**What you will do:** Retype each entry below precisely as it reads.

**Study material:**

___

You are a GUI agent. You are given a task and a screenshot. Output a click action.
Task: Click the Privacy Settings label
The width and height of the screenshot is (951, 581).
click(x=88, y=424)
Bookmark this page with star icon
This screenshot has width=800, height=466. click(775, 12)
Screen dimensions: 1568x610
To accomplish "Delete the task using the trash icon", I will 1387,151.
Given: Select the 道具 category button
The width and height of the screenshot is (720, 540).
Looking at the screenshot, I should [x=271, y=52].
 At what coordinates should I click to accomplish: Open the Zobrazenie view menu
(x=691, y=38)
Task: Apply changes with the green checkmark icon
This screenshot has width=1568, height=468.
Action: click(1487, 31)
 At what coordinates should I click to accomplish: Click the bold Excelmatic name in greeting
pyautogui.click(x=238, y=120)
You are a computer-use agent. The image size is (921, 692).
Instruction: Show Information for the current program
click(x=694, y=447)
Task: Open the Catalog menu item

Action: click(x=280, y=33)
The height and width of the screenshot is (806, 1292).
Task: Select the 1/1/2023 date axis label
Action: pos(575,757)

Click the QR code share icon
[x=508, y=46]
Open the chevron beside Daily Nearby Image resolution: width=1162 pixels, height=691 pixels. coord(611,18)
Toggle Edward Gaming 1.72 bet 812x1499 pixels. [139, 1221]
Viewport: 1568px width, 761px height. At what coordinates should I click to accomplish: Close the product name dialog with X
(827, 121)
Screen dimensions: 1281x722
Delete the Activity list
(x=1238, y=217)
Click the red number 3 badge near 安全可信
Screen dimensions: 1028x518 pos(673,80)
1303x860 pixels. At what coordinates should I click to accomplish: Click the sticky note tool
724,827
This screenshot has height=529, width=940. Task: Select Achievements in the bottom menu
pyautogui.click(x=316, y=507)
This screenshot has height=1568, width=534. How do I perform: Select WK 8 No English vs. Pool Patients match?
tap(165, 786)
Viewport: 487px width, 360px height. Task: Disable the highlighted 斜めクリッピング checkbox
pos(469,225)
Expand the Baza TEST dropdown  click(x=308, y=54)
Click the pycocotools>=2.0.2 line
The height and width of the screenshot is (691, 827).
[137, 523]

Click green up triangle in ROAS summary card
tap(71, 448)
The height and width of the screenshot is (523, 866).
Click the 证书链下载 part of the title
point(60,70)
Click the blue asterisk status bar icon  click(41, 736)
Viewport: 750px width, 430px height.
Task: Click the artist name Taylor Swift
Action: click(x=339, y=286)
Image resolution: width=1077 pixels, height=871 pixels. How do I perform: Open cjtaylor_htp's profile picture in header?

___

**Task solution:**
You are a GUI agent. You are given a task and a screenshot. Output a click action.
Task: Click the Privacy Settings label
The width and height of the screenshot is (951, 581).
click(x=88, y=424)
Bookmark this page with star icon
This screenshot has width=800, height=466. click(775, 12)
Screen dimensions: 1568x610
To accomplish "Delete the task using the trash icon", I will 1387,151.
Given: Select the 道具 category button
The width and height of the screenshot is (720, 540).
Looking at the screenshot, I should [x=271, y=52].
 At what coordinates should I click to accomplish: Open the Zobrazenie view menu
(x=691, y=38)
Task: Apply changes with the green checkmark icon
This screenshot has width=1568, height=468.
Action: click(1487, 31)
 At what coordinates should I click to accomplish: Click the bold Excelmatic name in greeting
pyautogui.click(x=238, y=120)
You are a computer-use agent. The image size is (921, 692).
Instruction: Show Information for the current program
click(x=694, y=447)
Task: Open the Catalog menu item

Action: click(x=280, y=33)
The height and width of the screenshot is (806, 1292).
Task: Select the 1/1/2023 date axis label
Action: pos(575,757)

Click the QR code share icon
[x=508, y=46]
Open the chevron beside Daily Nearby Image resolution: width=1162 pixels, height=691 pixels. coord(611,18)
Toggle Edward Gaming 1.72 bet 812x1499 pixels. [139, 1221]
Viewport: 1568px width, 761px height. At what coordinates should I click to accomplish: Close the product name dialog with X
(827, 121)
Screen dimensions: 1281x722
Delete the Activity list
(x=1238, y=217)
Click the red number 3 badge near 安全可信
Screen dimensions: 1028x518 pos(673,80)
1303x860 pixels. At what coordinates should I click to accomplish: Click the sticky note tool
724,827
This screenshot has height=529, width=940. Task: Select Achievements in the bottom menu
pyautogui.click(x=316, y=507)
This screenshot has height=1568, width=534. How do I perform: Select WK 8 No English vs. Pool Patients match?
tap(165, 786)
Viewport: 487px width, 360px height. Task: Disable the highlighted 斜めクリッピング checkbox
pos(469,225)
Expand the Baza TEST dropdown  click(x=308, y=54)
Click the pycocotools>=2.0.2 line
The height and width of the screenshot is (691, 827).
[137, 523]

Click green up triangle in ROAS summary card
tap(71, 448)
The height and width of the screenshot is (523, 866).
Click the 证书链下载 part of the title
point(60,70)
Click the blue asterisk status bar icon  click(41, 736)
Viewport: 750px width, 430px height.
Task: Click the artist name Taylor Swift
Action: click(x=339, y=286)
Image resolution: width=1077 pixels, height=871 pixels. How do I perform: Open cjtaylor_htp's profile picture in header?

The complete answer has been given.